Summer by Edith Wharton

As she continued to watch him ineffable relief stole slowly over her, relaxing her strained nerves and exhausted body. He knew, then…he knew…it was because he knew that he had married her, and that he sat there in the darkness to show her she was safe with him. A stir of something deeper than she had ever felt in thinking of him flitted through her tired brain, and cautiously, noiselessly, she let her head sink on the pillow….

When she woke the room was full of morning light, and her first glance showed her that she was alone in it. She got up and dressed, and as she was fastening her dress the door opened, and Mr. Royall came in. He looked old and tired in the bright daylight, but his face wore the same expression of grave friendliness that had reassured her on the Mountain. It was as if all the dark spirits had gone out of him.

They went downstairs to the dining-room for breakfast, and after breakfast he told her he had some insurance business to attend to. “I guess while I’m doing it you’d better step out and buy yourself whatever you need.” He smiled, and added with an embarrassed laugh: “You know I always wanted you to beat all the other girls.” He drew something from his pocket, and pushed it across the table to her; and she saw that he had given her two twenty-dollar bills. “If it ain’t enough there’s more where that come from–I want you to beat ’em all hollow,” he repeated.

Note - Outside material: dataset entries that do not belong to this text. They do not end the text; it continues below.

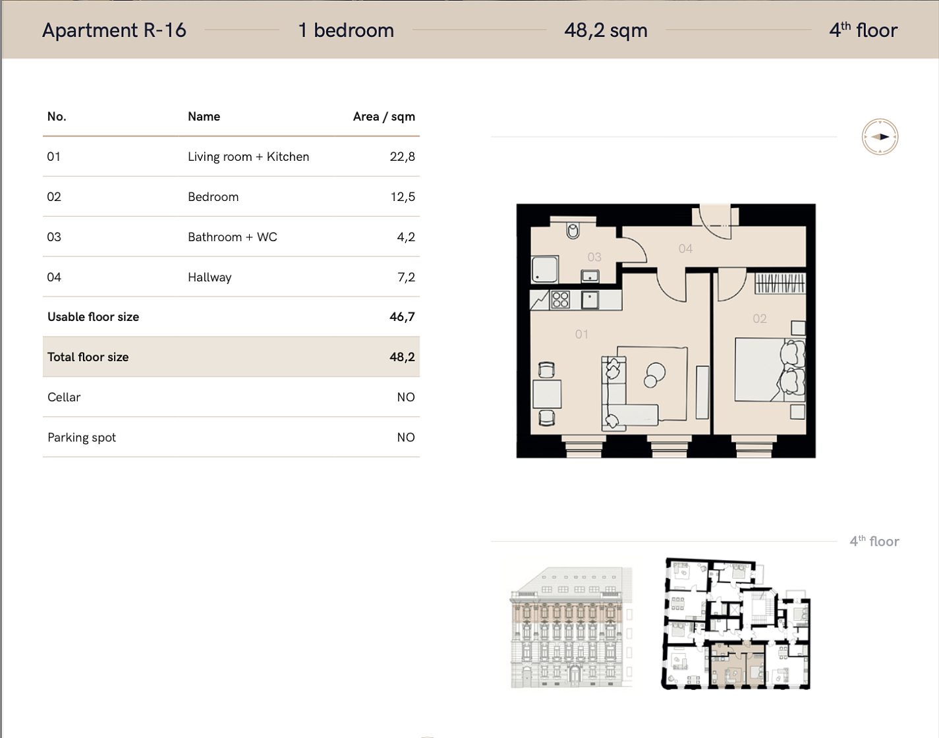
Task: Select the Hallway table row
Action: pos(231,277)
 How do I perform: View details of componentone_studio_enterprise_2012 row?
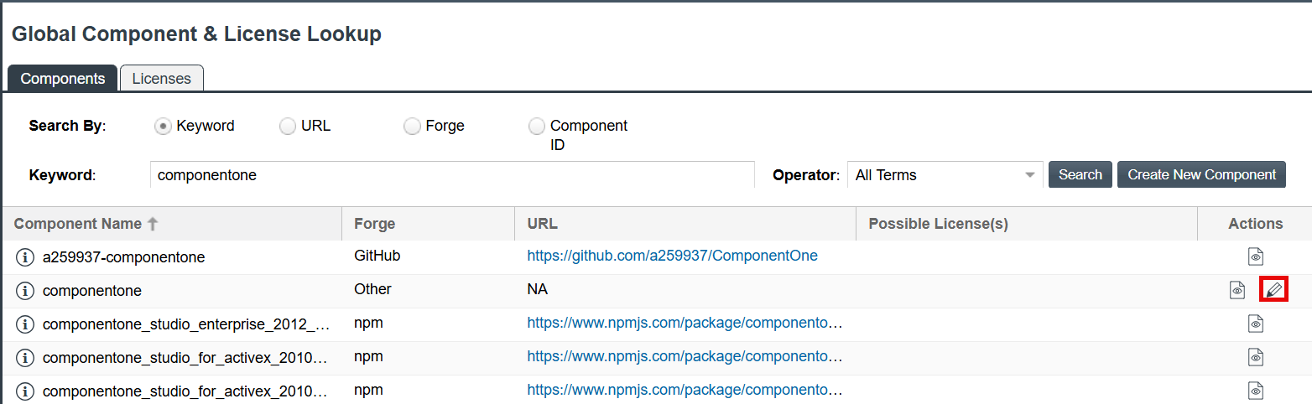tap(1255, 324)
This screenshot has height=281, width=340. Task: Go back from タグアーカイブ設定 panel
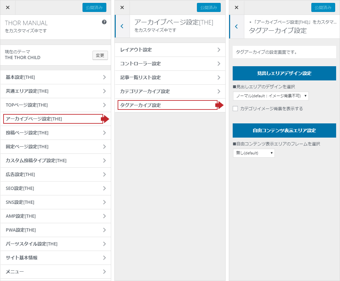[236, 26]
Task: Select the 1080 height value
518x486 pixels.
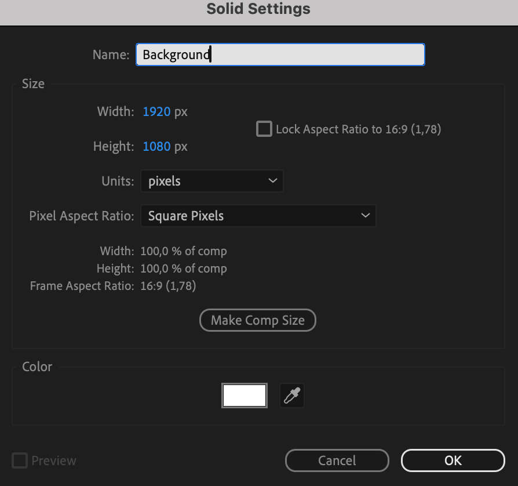Action: (x=156, y=147)
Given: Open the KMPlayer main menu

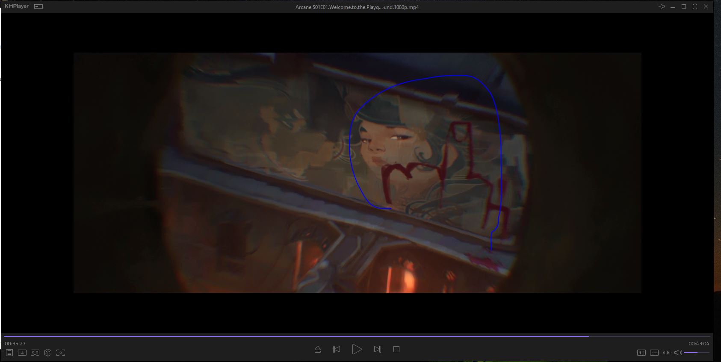Looking at the screenshot, I should [17, 6].
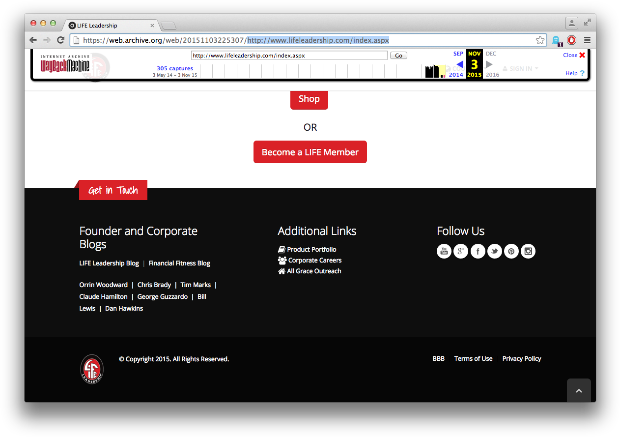620x437 pixels.
Task: Click the LIFE Leadership circular logo in the footer
Action: (91, 369)
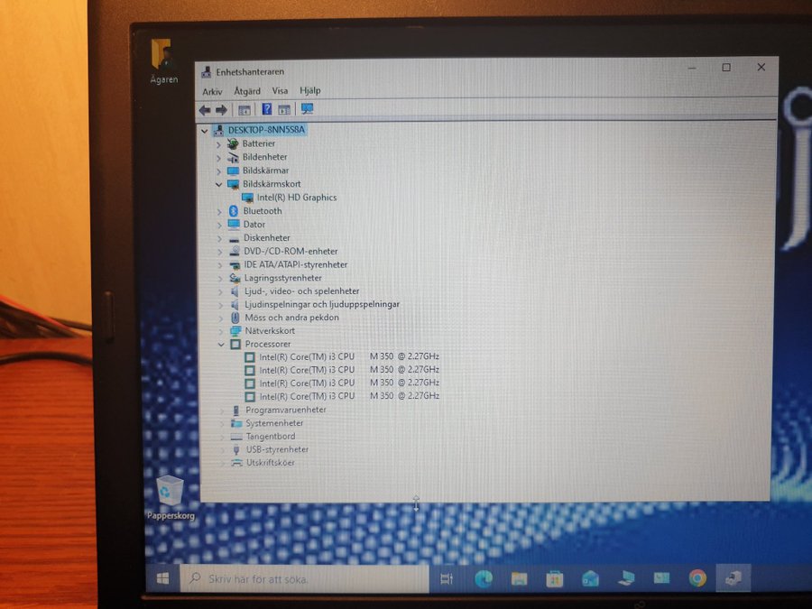The image size is (812, 609).
Task: Open Microsoft Edge from the taskbar
Action: point(484,579)
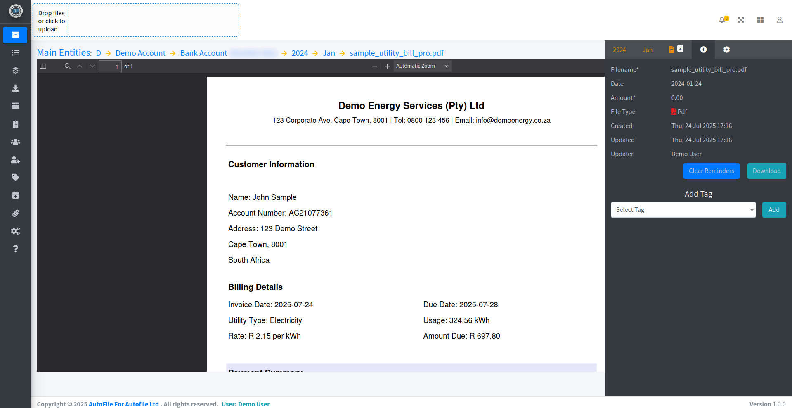Open the tags icon in left sidebar
Image resolution: width=792 pixels, height=408 pixels.
15,178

She flushed and tried to stammer out her thanks, but he had pushed back his chair and was leading the way out of the dining-room. In the hall he paused a minute to say that if it suited her they would take the three o’clock train back to North Dormer; then he took his hat and coat from the rack and went out.

A few minutes later Charity went out, too. She had watched to see in what direction he was going, and she took the opposite way and walked quickly down the main street to the brick building on the corner of Lake Avenue. There she paused to look cautiously up and down the thoroughfare, and then climbed the brass-bound stairs to Dr. Merkle’s door. The same bushy-headed mulatto girl admitted her, and after the same interval of waiting in the red plush parlor she was once more summoned to Dr. Merkle’s office. The doctor received her without surprise, and led her into the inner plush sanctuary.

“I thought you’d be back, but you’ve come a mite too soon: I told you to be patient and not fret,” she observed, after a pause of penetrating scrutiny.

Charity drew the money from her breast. “I’ve come to get my blue brooch,” she said, flushing.

“Your brooch?” Dr. Merkle appeared not to remember. “My, yes–I get so many things of that kind. Well, my dear, you’ll have to wait while I get it out of the safe. I don’t leave valuables like that laying round like the noospaper.”

She disappeared for a moment, and returned with a bit of twisted-up tissue paper from which she unwrapped the brooch.

Charity, as she looked at it, felt a stir of warmth at her heart. She held out an eager hand.

“Have you got the change?” she asked a little breathlessly, laying one of the twenty-dollar bills on the table.

“Change? What’d I want to have change for? I only see two twenties there,” Dr. Merkle answered brightly.

Charity paused, disconcerted. “I thought…you said it was five dollars a visit….”

“For YOU, as a favour–I did. But how about the responsibility and the insurance? I don’t s’pose you ever thought of that? This pin’s worth a hundred dollars easy. If it had got lost or stole, where’d I been when you come to claim it?”

Charity remained silent, puzzled and half-convinced by the argument, and Dr. Merkle promptly followed up her advantage. “I didn’t ask you for your brooch, my dear. I’d a good deal ruther folks paid me my regular charge than have ’em put me to all this trouble.”

She paused, and Charity, seized with a desperate longing to escape, rose to her feet and held out one of the bills.